Christina S. Zhu for Berliner Zeitung at the weekend

She was also able to talk to me completely freely about her late husband, whom I still remember as a good friend. Nothing has happened that would make me see myself as his competitor. I’m happy to hear something about his life from her and we’ll also go to the cemetery together to see his grave. For the first year we weren’t in the house where they lived together, but at some point we were lying in her old bed, I was sitting in the armchair he always sat in, and sometimes I even wore parts of his old one Clothes that fit me. Annette didn’t tell his family for the first few years that she was now dating me, but their mutual circle of friends was informed straight away and welcomed me very openly.

Strangely enough, this never felt strange to me, and Annette also seemed to soon accept me as the one to fill the gap in her life. Sometimes she calls when I’m not with her and tells me she misses me. And I sometimes say to her: How great would it be if my old friend was here again and we could have a threesome together, have fun together. She actually believes that he wouldn’t have wanted that because they had been in an exclusive relationship for a long time.

I wasn’t actually looking

The great thing about meeting Annette was and is that I wasn’t actually looking. I was completely satisfied with my life, with my changing relationships. And things wouldn’t go well with us if she wanted me to completely take over the role of her late husband and move in with her. But she doesn’t want that at all, she’ll soon even be moving back into a housing project. I’m now in my early 80s, she’s in her late 60s, and we’ve decided not to interfere with each other’s lives. However, we already feel like we are in a relationship, as a couple. We recently celebrated our two-year reunion day.
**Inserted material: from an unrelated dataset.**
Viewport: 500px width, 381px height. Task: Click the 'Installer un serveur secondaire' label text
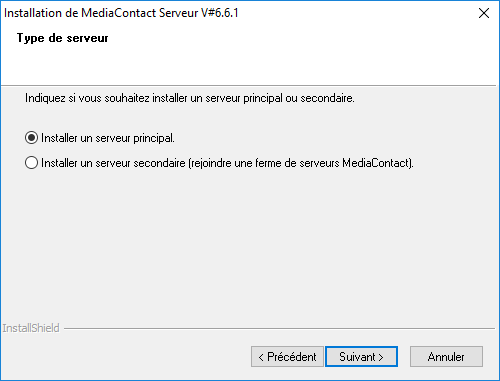pos(113,163)

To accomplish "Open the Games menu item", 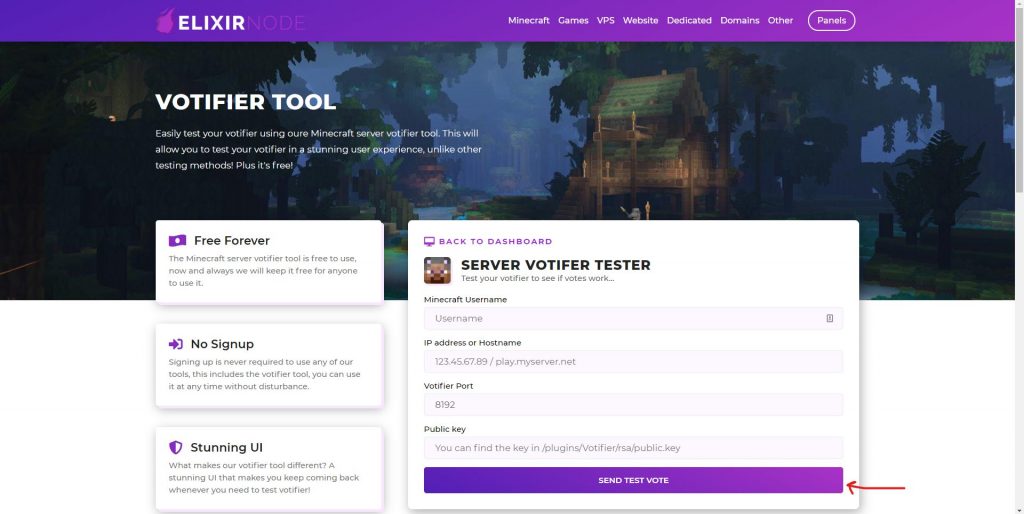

Sexually she is still very lively and active. Surprisingly, after all these years, she still thinks I’m great, even physically, although of course I think: I looked better – I’m grateful if someone even touches me anymore. I also think that she still has those girlish features that attracted me. Because of the complete familiarity that I feel with her, I am often satisfied with tenderness; sex is not the main focus at the moment. For example, I gave her this Advent calendar that has a new sex toy in it every day.

Interestingly, another friend recently told me that after decades she had met an old friend whose wife had died. They both immediately found each other again and are now together in a way. Maybe this constellation is not so rare after all. It makes sense to me: I’ve never made a point of drawing a hard line in any of my love affairs. I would have preferred to keep them all – or at least keep in touch. Of course, sometimes life drives you apart: you have a family, children, and you move away. But basically I don’t understand how you can be intimate with a person for a while and then at some point no longer have any interest in what actually becomes of them.

With Annette, after all these decades, we still fit together. Politically we are also exactly on the same level. We read the same articles and have similar reactions to them. We have both slept naked all our lives and have never owned a bathrobe. I like her expressions of life, what she does. I could watch her ride the bike in front of me all day, when she gets scared and prefers to get off. If someone asks me what love is, I can say: If I voluntarily give my thin board, which I like to use for breakfast, to Annette, then that must be love. I’m stubborn about some things, but I’m happy to give up everything to her without feeling like it’s a loss.